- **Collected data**
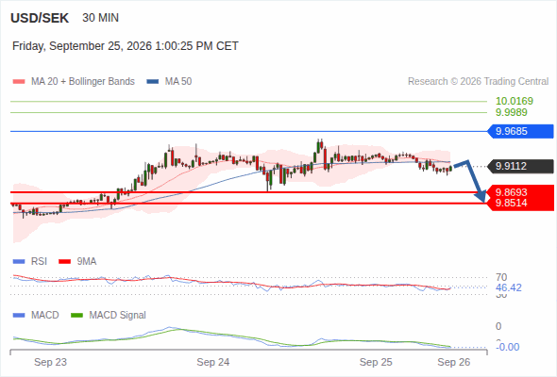Click the 9.8514 red support label
Viewport: 557px width, 377px height.
coord(511,203)
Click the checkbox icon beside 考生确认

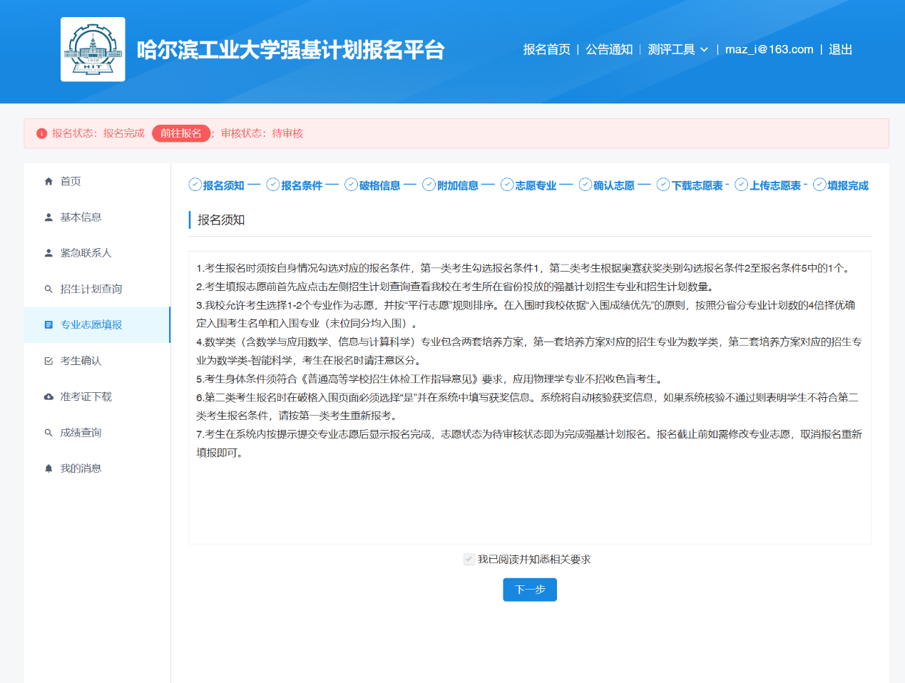48,361
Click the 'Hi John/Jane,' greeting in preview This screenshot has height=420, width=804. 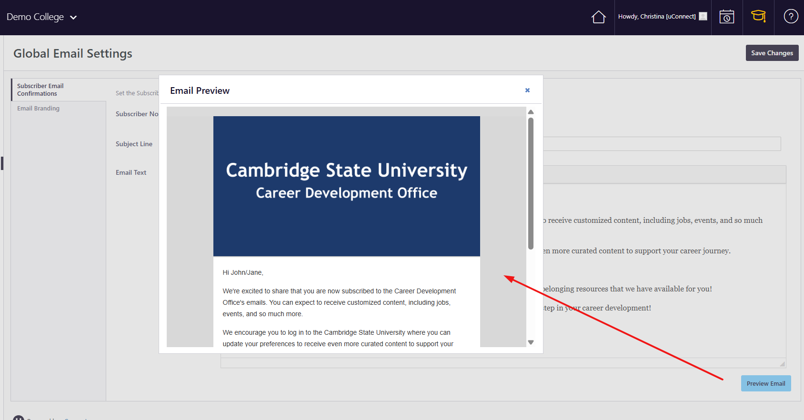pos(243,273)
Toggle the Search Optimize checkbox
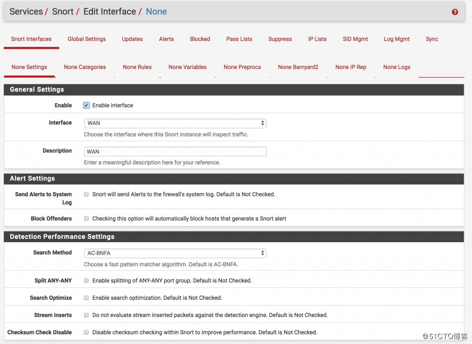Viewport: 472px width, 344px height. coord(86,298)
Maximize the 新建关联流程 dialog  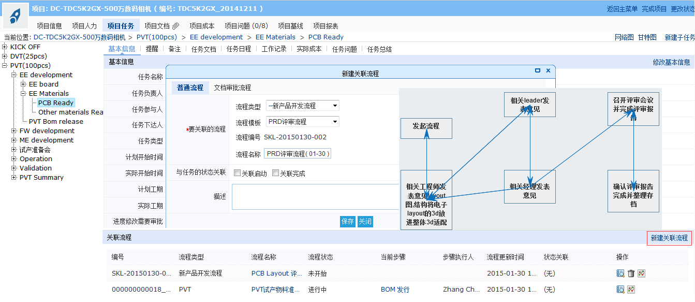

- **WORK REQUEST**
Write the lines from the line containing "Toggle the Search Optimize checkbox" through the last line of the data out again exactly, and only those lines; pictures stay out.

- **YOUR SOLUTION**
Toggle the Search Optimize checkbox
Viewport: 472px width, 344px height. coord(86,298)
Maximize the 新建关联流程 dialog  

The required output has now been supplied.